12 August 2014
Juno shoots for $134m series B
Its total funding now stands at nearly $310m.
Author: Thierry Heles, reporter
Juno Therapeutics, a cancer immunotherapy startup that celebrated one of the largest series A of all times earlier this year, has raised $134m in its series B. The round includes all major existing investors and 10 undisclosed public funds.
Juno is a joint venture between Seattle-based Fred Hutchinson Cancer Research Centre, the Seattle Children's Research Institute and New York City-based Memorial Sloan-Kettering Cancer Centre. The startup’s goal is to reprogram T cells, a part of the body's natural defence mechanisms, and have them target cancerous cells to deliver precise immunological payload – in other words, use the patient's own immune system to destroy tumours.
Among the company’s biggest investors are Arch Venture Partners, a former spin-out of Chicago University (which remains a partner and an investor) and the Alaska Permanent Fund, a state-managed vehicle using 25% of the state's oil money to future-proof its economy. The two invested the first $120m into Juno back in December 2013. Bezos Expeditions, Amazon CEO Jeff Bezos’s investment company, and Venrock, a venture capital firm established by the Rockefeller family, then provided a further $56m in April 2014.
The company’s primary competition is Novartis, a Swiss pharmaceutical company with a revenue of $57.9bn. Novartis, with the support of Pennsylvania University, is working on a similar cancer treatment to Juno, and the two are currently engaged in a legal battle over certain parts of the technology. Celgene and Kite Pharma are also trying to enter the market, with Kite Pharma exceeding expectations with a $128m initial public offering in July 2014.

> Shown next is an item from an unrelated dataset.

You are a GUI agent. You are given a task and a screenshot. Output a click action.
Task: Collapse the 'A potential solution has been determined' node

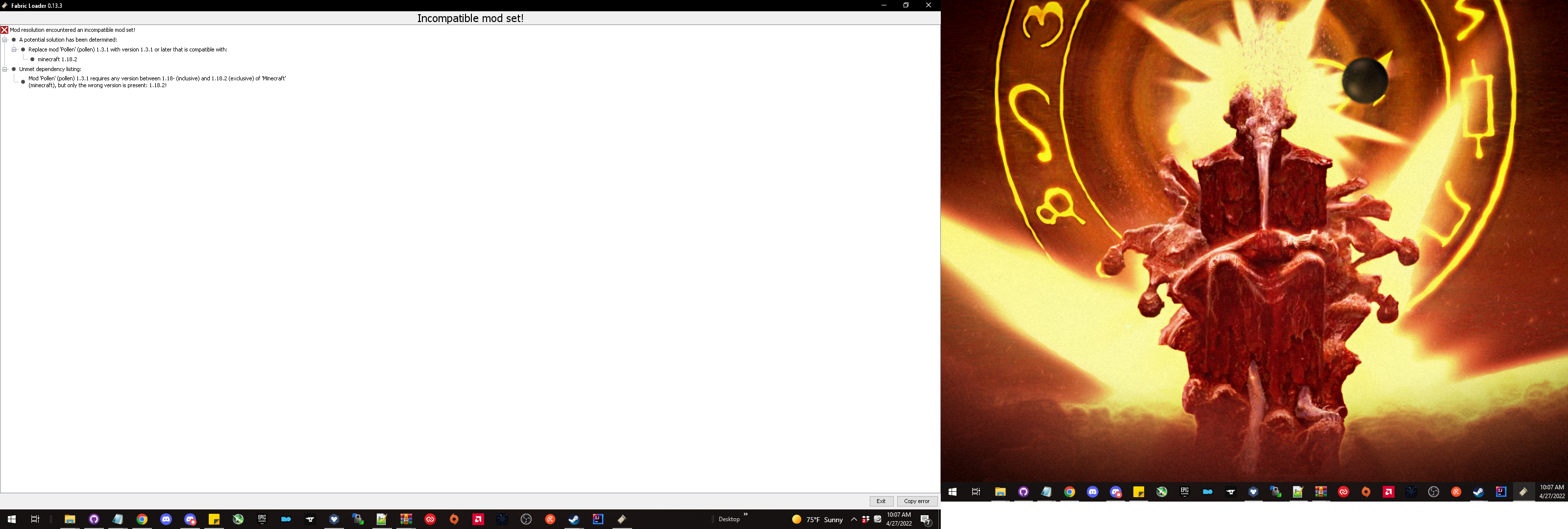(5, 40)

Hans Bishop, chief executive at Juno, is not worried about the legal concerns getting in the way of its therapy reaching the market. He said: “I really do not think that will happen. That is a personal view, but I am not worried about that. The way we look at it is the unmet need for these patients is very, very real, the prognosis for patients battling acute lymphoblastic leukaemia after they have failed their second round of consolidation is very dire. If competition really accelerates the chances for a better standard of care for those patients, it is a good thing.”